◆ **Complete the following**
1/ Translate this sentence from the RLIF and LRIF page into French: "The unlocked funds must be transferred to a Registered Retirement Savings Plan (RRSP) or a RRIF."
2/ From the RLIF and LRIF page, write out the part that opens with the words containing "An RLIF has" and closes with "Income Fund (LRIF)?".

◆ **Selected text**
........

Restricted Life Income Fund (RLIF) & Locked-in Retirement Income Fund (LRIF)

Reviewed by Paul Thorne

Both RLIFs and LRIFs are types of Registered Retirement Income Fund (RRIF) products that let you turn locked-in pension funds into retirement income.

The main difference between the two is that RLIFs are available for federally regulated locked-in pension funds while LRIFs are only available for pension funds regulated by the pension legislation of the province of Newfoundland & Labrador.

What are the advantages of an RLIF/LRIF?

Tax advantages

Your savings are tax-deferred until withdrawn. You'll be paying taxes only on the money you withdraw each year.

Flexibility

Investments in your plan are under your control, so you can hold a variety of investments for growth.

Survivor’s benefits

When you die, any money left in your plan goes to your spouse or common-law partner (CLP). If you don’t have a spouse or CLP at that time, it goes to your designated beneficiaries or estate, as applicable.

What is a Restricted Life Income Fund (RLIF)?

An RLIF is a type of RRIF that allows you to convert federally regulated locked-in pension funds into income for your retirement.

An RLIF has the same maximum limits as a federal Life Income Fund (LIF) and the same restrictions. The main difference is the ability, at age 55 or older, to unlock up to 50% of the amount transferred to an RLIF within 60 days of its deposit.

The unlocked funds must be transferred to a Registered Retirement Savings Plan (RRSP) or a RRIF.

What is a Locked-in Retirement Income Fund (LRIF)?

........

◆ **Information provided**
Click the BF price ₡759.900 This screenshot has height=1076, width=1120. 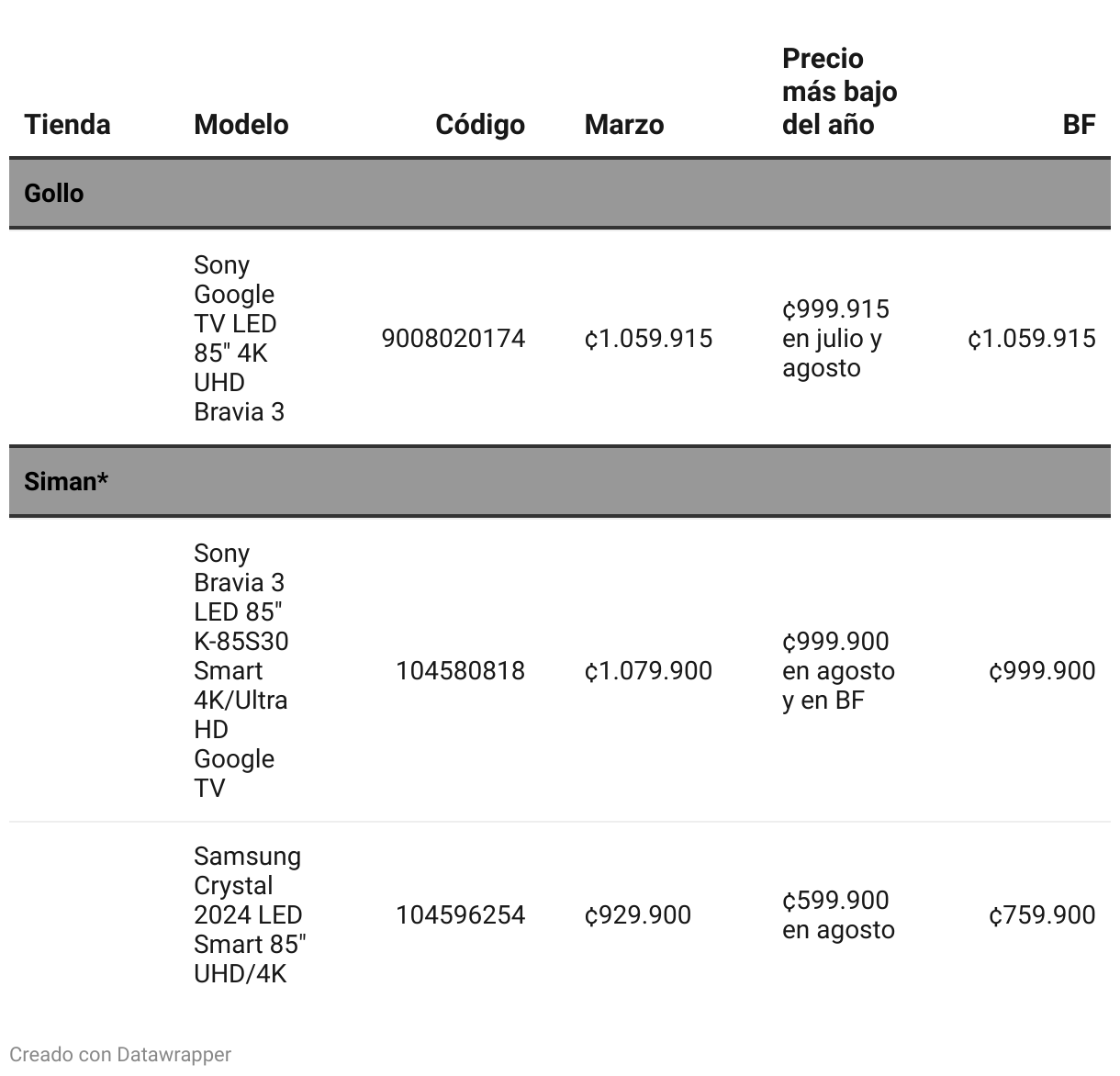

........

◆ **Results of the exercise**
1/ Les fonds déverrouillés doivent être transférés dans un régime enregistré d'épargne-retraite (REER) ou un FERR.

2/
An RLIF has the same maximum limits as a federal Life Income Fund (LIF) and the same restrictions. The main difference is the ability, at age 55 or older, to unlock up to 50% of the amount transferred to an RLIF within 60 days of its deposit.

The unlocked funds must be transferred to a Registered Retirement Savings Plan (RRSP) or a RRIF.

What is a Locked-in Retirement Income Fund (LRIF)?